=== Begin Enclosure ===

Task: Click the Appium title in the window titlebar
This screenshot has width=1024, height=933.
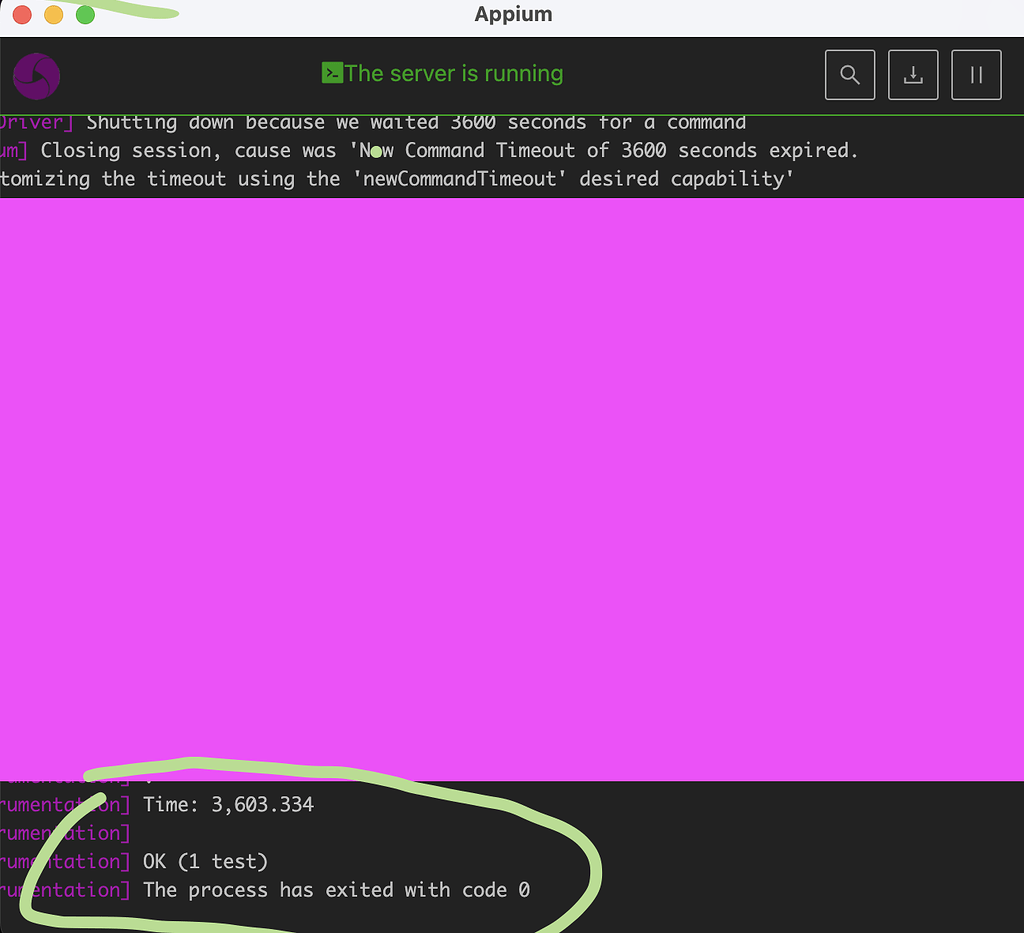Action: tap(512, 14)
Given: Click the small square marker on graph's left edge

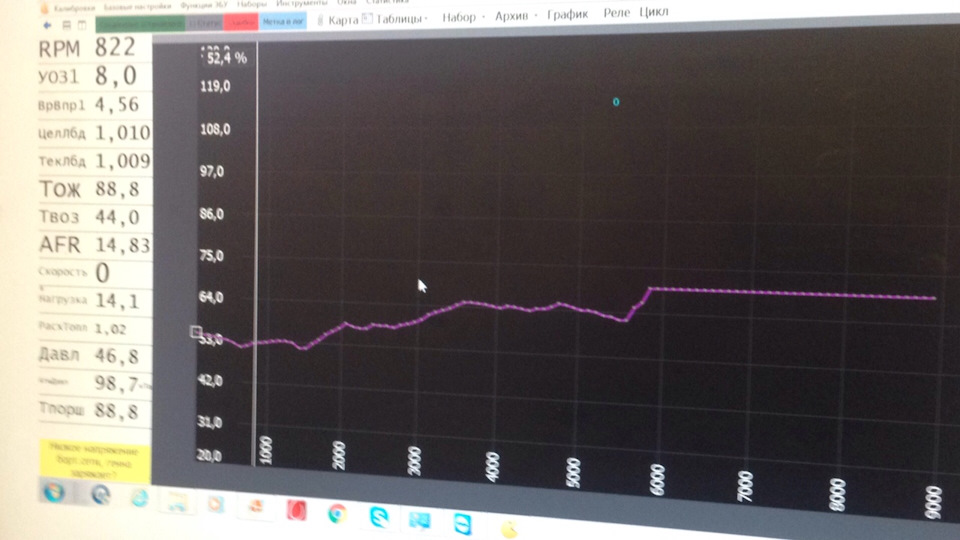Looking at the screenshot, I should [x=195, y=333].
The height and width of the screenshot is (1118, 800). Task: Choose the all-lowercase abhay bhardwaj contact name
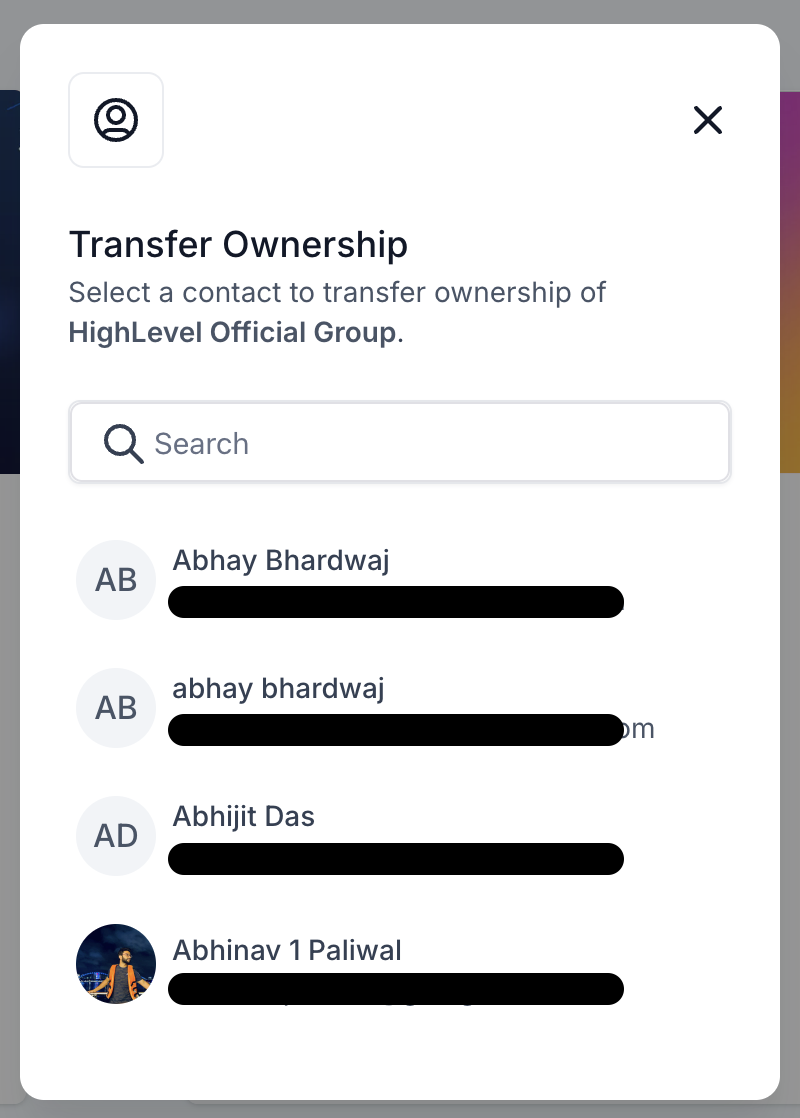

=== End Enclosure ===

= Task requirements =
Exact copies of all the entries, without any pictures, are what the answer must contain.

= Problem solution =
Task: Click the Appium title in the window titlebar
This screenshot has width=1024, height=933.
Action: tap(512, 14)
Given: Click the small square marker on graph's left edge

Looking at the screenshot, I should [x=195, y=333].
The height and width of the screenshot is (1118, 800). Task: Choose the all-lowercase abhay bhardwaj contact name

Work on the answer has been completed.